Unstructured indexes have the multimodal combination fields defined during indexing. Multimodal combination field mappings can be different for each document though for most use cases it is best to keep them consistent.

In this section we will go over how to create a simple unstructured index with a multimodal field to vectorise.

Minimal example of creating an untructured multimodal index

For Marqo to know that it needs to identify image URLs and download the images we need to set the treatUrlsAndPointersAsImages setting to True. Marqo will automatically detect image URLs, fetch the image, and vectorise it with the CLIP model.

import marqo

settings = {
    "model": "open_clip/ViT-L-14/laion2b_s32b_b82k",
    "treatUrlsAndPointersAsImages": True,
}

mq = marqo.Client(url="http://localhost:8882")

mq.create_index("my-mm-unstructured-index", settings_dict=settings)

Index Settings: model

The model field is used to specify the model to use for the vectorisation.

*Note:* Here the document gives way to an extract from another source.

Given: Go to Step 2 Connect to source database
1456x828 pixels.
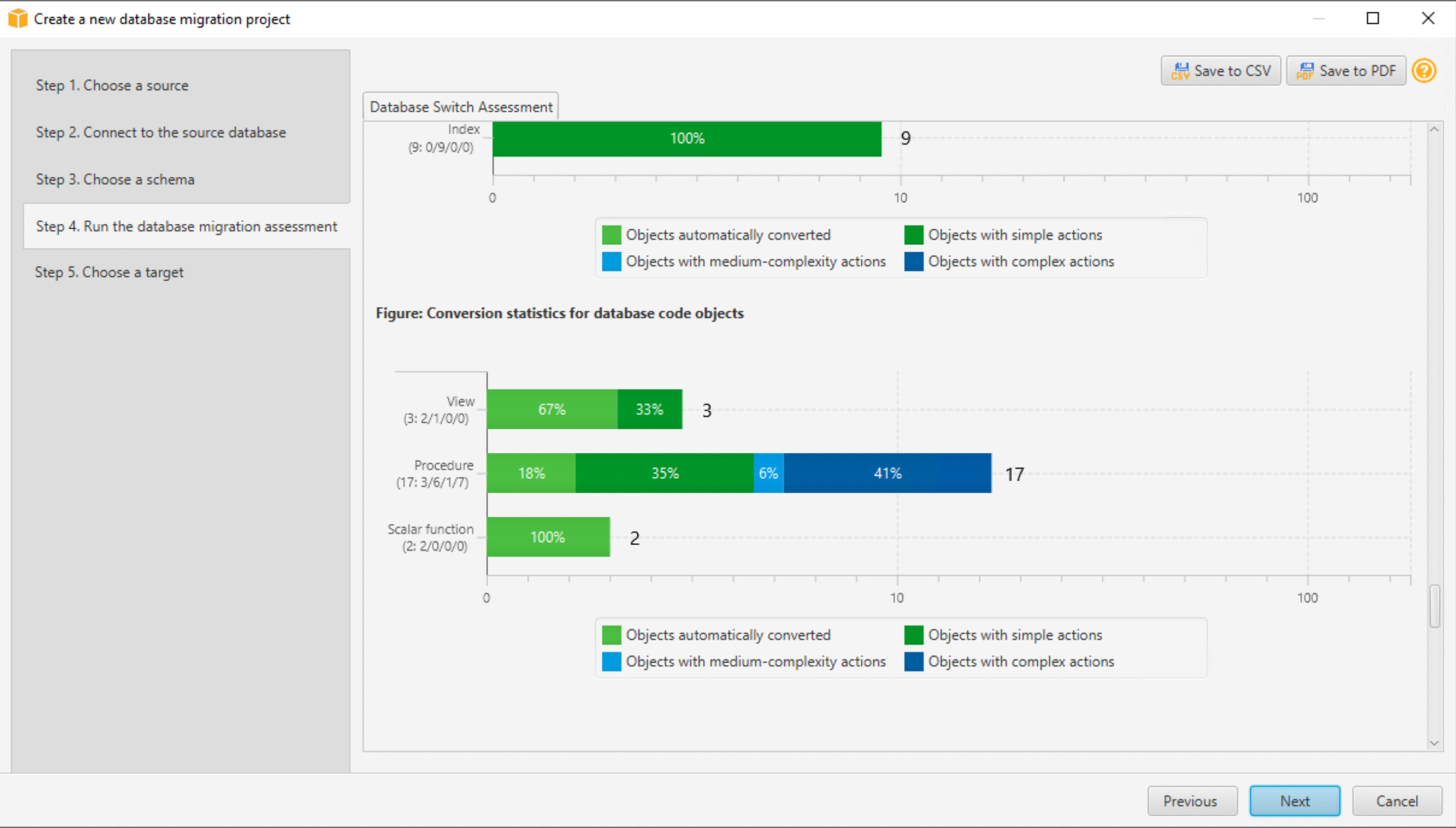Looking at the screenshot, I should click(161, 132).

To do multimodal search this must be a CLIP model.

Example Add Documents Usage

Because we are using an unstructured index we need to specify the tensor fields or the multimodal mappings in add documents.

documents = [
    {
        "_id": "1",
        "text_field": "New York",
        "image_field": "https://example.com/image.jpg",
    },
    {
        "_id": "2",
        "text_field": "Los Angeles",
        "image_field": "https://example.com/image2.jpg",
    },
]

mq.index("my-mm-unstructured-index").add_documents(
    documents,
    mappings={
        "multimodal_field": {
            "type": "multimodal_combination",
            "weights": {"text_field": 0.1, "image_field": 0.9},
        }
    },
    tensor_fields=["multimodal_field"],
)

Example Search Usage

This index will allow us to search the multimodal_field with the TENSOR search method and the text_field field using the LEXICAL search method.

Tensor Search (search_method="TENSOR" is the default):

results = mq.index("my-mm-unstructured-index").search(q="New York")

Lexical Search:

results = mq.index("my-mm-unstructured-index").search(
    q="New York", search_method="LEXICAL"
)